Entah itu berasal dari keluarganya sendiri, maupun orang asing. Ia merasa bahwa
kotak musik itu adalah miliknya untuk kekal abadi bersamanya selama-lamanya dan
ia tidak akan pernah ikhlas jika ada seseorang yang memainkannya. Saphira ingin
kotak musik itu ia mainkan seorang dan kembali kepadanya. Saat Nenek hendak
mengembalikan kotak musik itu padanya, ia pun ketakutan karena ternyata wajah
adiknya itu sudah hancur dan berubah menjadi menyeramkan.
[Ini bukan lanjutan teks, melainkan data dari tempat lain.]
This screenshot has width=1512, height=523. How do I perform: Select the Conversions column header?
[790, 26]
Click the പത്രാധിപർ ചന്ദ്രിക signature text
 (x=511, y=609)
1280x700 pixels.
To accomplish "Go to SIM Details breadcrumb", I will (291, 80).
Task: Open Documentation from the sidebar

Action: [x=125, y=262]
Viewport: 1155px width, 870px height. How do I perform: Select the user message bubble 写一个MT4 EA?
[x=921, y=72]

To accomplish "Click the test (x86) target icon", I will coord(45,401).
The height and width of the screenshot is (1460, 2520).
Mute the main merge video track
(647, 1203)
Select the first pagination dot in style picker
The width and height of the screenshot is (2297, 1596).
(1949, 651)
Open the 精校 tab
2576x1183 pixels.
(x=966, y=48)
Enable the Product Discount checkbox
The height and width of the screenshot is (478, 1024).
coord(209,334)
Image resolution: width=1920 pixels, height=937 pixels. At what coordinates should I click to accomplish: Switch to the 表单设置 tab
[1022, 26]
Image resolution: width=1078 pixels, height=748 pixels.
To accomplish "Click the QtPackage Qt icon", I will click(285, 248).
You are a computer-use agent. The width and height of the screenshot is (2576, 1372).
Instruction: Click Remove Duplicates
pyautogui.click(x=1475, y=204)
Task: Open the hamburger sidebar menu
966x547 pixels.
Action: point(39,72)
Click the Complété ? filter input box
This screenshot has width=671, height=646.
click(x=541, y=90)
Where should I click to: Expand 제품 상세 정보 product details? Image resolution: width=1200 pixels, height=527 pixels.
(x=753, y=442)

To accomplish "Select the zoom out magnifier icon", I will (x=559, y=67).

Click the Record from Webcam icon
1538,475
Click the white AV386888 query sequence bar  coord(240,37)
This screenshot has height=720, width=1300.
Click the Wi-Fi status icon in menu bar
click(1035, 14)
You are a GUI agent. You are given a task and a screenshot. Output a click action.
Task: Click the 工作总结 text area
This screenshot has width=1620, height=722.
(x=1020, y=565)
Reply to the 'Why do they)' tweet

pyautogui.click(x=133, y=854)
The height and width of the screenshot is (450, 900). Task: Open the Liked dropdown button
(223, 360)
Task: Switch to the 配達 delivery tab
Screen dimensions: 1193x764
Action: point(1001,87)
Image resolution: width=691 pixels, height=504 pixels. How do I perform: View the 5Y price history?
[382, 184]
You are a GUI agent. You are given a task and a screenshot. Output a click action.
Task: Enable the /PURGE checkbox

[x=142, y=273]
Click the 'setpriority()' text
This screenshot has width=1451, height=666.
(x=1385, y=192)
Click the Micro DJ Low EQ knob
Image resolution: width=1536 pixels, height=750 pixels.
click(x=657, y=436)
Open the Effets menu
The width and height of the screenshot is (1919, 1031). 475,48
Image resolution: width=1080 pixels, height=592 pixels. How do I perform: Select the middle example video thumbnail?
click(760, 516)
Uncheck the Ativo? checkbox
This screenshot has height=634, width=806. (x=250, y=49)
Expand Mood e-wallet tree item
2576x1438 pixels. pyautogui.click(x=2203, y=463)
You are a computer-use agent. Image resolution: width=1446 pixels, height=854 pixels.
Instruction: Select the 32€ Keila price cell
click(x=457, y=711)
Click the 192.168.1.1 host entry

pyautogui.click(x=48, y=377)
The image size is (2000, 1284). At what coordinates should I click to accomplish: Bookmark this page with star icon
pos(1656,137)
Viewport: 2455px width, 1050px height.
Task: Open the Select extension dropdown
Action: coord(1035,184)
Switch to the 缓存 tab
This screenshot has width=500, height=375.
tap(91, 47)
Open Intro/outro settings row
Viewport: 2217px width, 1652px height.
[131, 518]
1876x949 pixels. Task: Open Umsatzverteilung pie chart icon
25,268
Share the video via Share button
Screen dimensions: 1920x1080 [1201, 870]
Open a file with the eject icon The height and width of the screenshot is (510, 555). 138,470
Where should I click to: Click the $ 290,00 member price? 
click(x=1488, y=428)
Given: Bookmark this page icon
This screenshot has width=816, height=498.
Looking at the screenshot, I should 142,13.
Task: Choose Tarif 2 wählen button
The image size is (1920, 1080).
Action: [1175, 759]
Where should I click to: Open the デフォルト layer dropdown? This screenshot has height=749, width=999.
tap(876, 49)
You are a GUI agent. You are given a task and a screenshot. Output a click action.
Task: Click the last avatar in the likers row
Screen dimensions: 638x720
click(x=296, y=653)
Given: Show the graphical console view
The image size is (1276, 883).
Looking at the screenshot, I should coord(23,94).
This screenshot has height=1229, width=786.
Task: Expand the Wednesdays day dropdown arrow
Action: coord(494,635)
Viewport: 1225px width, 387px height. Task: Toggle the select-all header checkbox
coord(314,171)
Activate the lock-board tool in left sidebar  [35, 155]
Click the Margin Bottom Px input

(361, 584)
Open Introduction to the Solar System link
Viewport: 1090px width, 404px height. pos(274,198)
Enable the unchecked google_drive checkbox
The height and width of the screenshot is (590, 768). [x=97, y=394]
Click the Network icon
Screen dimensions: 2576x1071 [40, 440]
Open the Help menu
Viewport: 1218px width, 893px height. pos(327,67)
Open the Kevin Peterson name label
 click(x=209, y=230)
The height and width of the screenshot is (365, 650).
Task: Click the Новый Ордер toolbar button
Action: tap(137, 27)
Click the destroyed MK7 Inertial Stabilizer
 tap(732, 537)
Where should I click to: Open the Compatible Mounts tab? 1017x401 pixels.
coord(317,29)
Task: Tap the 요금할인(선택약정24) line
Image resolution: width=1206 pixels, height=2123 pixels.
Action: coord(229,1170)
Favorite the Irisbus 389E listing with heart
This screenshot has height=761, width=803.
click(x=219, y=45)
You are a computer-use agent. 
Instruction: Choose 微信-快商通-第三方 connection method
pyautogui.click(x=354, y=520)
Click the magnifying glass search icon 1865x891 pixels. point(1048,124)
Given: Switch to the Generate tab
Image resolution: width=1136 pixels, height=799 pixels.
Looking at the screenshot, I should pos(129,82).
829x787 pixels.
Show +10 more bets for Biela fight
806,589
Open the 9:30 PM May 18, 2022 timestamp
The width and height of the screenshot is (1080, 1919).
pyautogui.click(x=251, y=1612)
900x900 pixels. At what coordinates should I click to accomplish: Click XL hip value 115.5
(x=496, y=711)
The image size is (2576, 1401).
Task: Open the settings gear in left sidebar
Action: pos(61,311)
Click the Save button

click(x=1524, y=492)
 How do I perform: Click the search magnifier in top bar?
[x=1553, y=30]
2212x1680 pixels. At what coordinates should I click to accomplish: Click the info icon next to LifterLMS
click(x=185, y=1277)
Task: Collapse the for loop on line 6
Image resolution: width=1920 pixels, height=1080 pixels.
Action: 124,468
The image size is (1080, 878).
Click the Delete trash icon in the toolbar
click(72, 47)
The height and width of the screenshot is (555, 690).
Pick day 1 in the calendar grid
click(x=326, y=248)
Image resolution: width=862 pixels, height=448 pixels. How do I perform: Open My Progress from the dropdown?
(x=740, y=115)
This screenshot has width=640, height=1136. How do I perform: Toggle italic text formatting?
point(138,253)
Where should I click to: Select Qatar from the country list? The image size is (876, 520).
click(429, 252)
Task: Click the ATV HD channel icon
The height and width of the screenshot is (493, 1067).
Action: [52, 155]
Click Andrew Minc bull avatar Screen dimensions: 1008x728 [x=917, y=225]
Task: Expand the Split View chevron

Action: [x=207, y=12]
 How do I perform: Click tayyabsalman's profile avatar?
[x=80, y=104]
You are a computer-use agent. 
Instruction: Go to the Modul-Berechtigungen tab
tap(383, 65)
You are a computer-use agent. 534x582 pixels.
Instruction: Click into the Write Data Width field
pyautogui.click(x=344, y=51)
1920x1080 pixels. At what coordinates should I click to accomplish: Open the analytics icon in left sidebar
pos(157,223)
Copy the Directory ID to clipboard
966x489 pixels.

Jadi Nenek pun tetap
menyimpannya sampai sekarang ini,” jelas Mbak Mutia panjang lebar dan keringat
mulai bercucuran di keningnya.
“Okelah
Mbak Mutia, terima kasih karena telah menjelaskan semuanya padaku. Sekarang ayo
kita kembali ke rumah Nenek dan segera menemukan kotak musik itu beserta
kuncinya. Kemudian, kita kembalikan semuanya itu kepadanya. Mungkin itulah yang
ia inginkan,” aku langsung bergegas bangkit berdiri dan mengajak Mbak Mutia
untuk keluar kamar.
“Iya
Vika, oke. Tapi apa kamu nggak takut untuk mengembalikannya sama Saphira?” ia
mengusap semua keringat yang ada di keningnya.
“Ya
mungkin aku akan takut. Tapi demi semua kenyamanan hidup dan demi aku juga,
demi semuanya, aku tidak akan takut untuk bertemu dengannya dan
mengembalikannya,” aku menarik gagang pintu kamar rumah sakit yang aku tempati
dan keluar dari kamarku diikuti oleh Mbak Mutia di belakangku.
Semua
saudaraku dan Ibuku langsung mendekati kami dan bertanya tentang apa yang kami
bicarakan tadi di dalam. Tapi Mbak Mutia langsung memotong semua perkataan
mereka dan berkata, “Vika harus segera keluar dari rumah sakit ini dan semua
urusan di rumah sakit ini harus diselesaikan secepatnya.” Ia merangkulku.
“Ya
sudah. Ayo kita bagi tugas untuk merapikan pakaian Vika, mengantarnya pulang,
dan untuk menyelesaikan semua biaya administrasi serta membeli obat buat Vika,”
ujar Mas Dio yang juga langsung menuju ke arah pintu keluar diikuti olehku dan
Mbak Mutia. Kami pun langsung masuk ke mobil yang dikemudikan olehnya.